* [Problem statement] Please output the data below exactly as given, starting at its first line and stopping after the line that contains "Click the typed".

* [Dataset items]
▼
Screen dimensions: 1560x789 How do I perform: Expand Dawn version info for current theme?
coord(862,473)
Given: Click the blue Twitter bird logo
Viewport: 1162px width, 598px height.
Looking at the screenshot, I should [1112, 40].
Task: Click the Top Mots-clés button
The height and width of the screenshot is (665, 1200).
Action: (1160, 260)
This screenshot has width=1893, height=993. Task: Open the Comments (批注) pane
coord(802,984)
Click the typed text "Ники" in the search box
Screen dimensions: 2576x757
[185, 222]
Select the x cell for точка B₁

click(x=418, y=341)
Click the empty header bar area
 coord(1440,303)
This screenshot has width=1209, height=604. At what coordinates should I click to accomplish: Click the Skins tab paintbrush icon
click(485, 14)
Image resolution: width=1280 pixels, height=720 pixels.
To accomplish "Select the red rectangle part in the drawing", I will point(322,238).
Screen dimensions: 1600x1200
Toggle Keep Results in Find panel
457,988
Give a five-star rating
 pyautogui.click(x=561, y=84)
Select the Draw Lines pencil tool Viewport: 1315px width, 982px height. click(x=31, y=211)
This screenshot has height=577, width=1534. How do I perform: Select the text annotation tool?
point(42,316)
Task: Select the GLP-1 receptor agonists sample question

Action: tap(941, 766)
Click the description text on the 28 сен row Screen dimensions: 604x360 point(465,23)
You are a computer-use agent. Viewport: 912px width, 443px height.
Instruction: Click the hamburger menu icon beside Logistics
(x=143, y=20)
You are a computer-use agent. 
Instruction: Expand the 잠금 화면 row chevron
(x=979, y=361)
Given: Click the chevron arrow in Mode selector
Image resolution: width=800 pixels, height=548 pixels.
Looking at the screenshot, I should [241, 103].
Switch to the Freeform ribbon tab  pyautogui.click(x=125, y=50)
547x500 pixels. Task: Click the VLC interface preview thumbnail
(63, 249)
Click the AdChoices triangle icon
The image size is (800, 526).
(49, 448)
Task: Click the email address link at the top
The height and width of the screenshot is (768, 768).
▲
* [Problem solution]
Screen dimensions: 1560x789 How do I perform: Expand Dawn version info for current theme?
coord(862,473)
Given: Click the blue Twitter bird logo
Viewport: 1162px width, 598px height.
Looking at the screenshot, I should [1112, 40].
Task: Click the Top Mots-clés button
The height and width of the screenshot is (665, 1200).
Action: (1160, 260)
This screenshot has width=1893, height=993. Task: Open the Comments (批注) pane
coord(802,984)
Click the typed text "Ники" in the search box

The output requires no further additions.